*Passage:*
Northwest Energy Association



NWEA Speaker Program for 2019-2020


Thursday,  November 21, 2019

11:30 am - 1:30 pm, Multnomah Athletic club

When did the Cascade Range in Washington rise?

Eric S. Cheney, ESS, University of Washington, WA 98195; vaalbara@uw.edu

The consensus that the topography of the Cascade Range in Washington is 30 to 40 Ma is wrong.  Because flora in the 17 to 15 Ma Columbia River Basalt Group (CRBG) and overlying < 9 Ma Ringold Formation on the eastern side of the range do not record a rain shadow, no significant mountain range existed by then).   

The SSW striking Cascade Range anticlinorium (CRA) is clearly outlined on the east by easterly dipping CRBG.  On the mostly covered western limb, < 12 Ma formations define the SSW striking Puget synclinorium.  Thus, the CRA is < 12 Ma.

The 4 Ma Thorp Gravel and Simcoe Mountains basaltic rocks (SMB) on the eastern limb of the CRA dip 3⁰- 5⁰ E.  The SMB overlies a correlative of the < 9 Ma clastic Ringold Formation.  Because calcretes are ubiquitous atop the youngest member of the Ringold Formation in the Hanford area, the rain shadow and uplift of the range are < 4 Ma.  

 A trend surface on 205 peaks in the southern Cascades that are underlain by > 5 Ma rocks is antiformal, doubly plunging, SSW striking , and has a relief of 1.4 km.  The 1.3 Ma Tieton andesitic valley flows are incised into the eastern limb of the CRA. Thus, the CRA mostly formed between 4 and 1.3 Ma.  The more popular name of the CRA, the Cascade magmatic arc, obscures its identity and age.

Short Biography of Eric S. Cheney

Eric Cheney received his BS and PhD from Yale University.  He has been at the University of Washington since 1964 (the Middle Proterozoic); he semi-retired in 2005.  He was a visiting professor at Stanford University and two universities in South Africa. At UW his teaching and research included the geology and social relevance of mineral and fuel deposits and the geology of the Pacific Northwest.

*Exercises to complete:*
[a] Summarize the abstract in two sentences.
[b] According to the abstract, what relief does the trend surface on the southern Cascade peaks have?
[c] Explain why, according to the abstract, no significant mountain range existed by the time of the Columbia River Basalt Group and the Ringold Formation.
Answer using only the abstract, with no outside knowledge.

*Collected data:*
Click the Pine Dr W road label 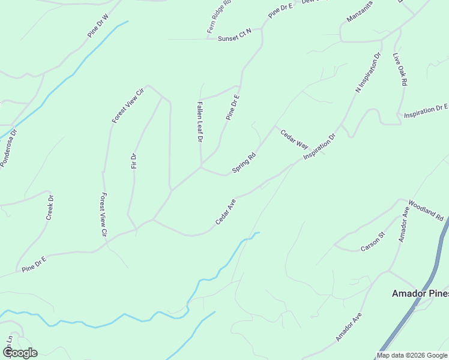tap(97, 26)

*Replies:*
[a] The abstract argues that the common view placing the topography of the Cascade Range in Washington at 30 to 40 Ma is wrong, because flora in the Columbia River Basalt Group and the Ringold Formation show no rain shadow. Drawing on the dip of the rock units, calcretes atop the Ringold Formation, and the incised 1.3 Ma Tieton flows, it concludes that the Cascade Range anticlinorium mostly formed between 4 and 1.3 Ma.

[b] It has a relief of 1.4 km.

[c] The flora in these rocks on the eastern side of the range do not record a rain shadow. Without a rain shadow, there was no significant mountain range by then.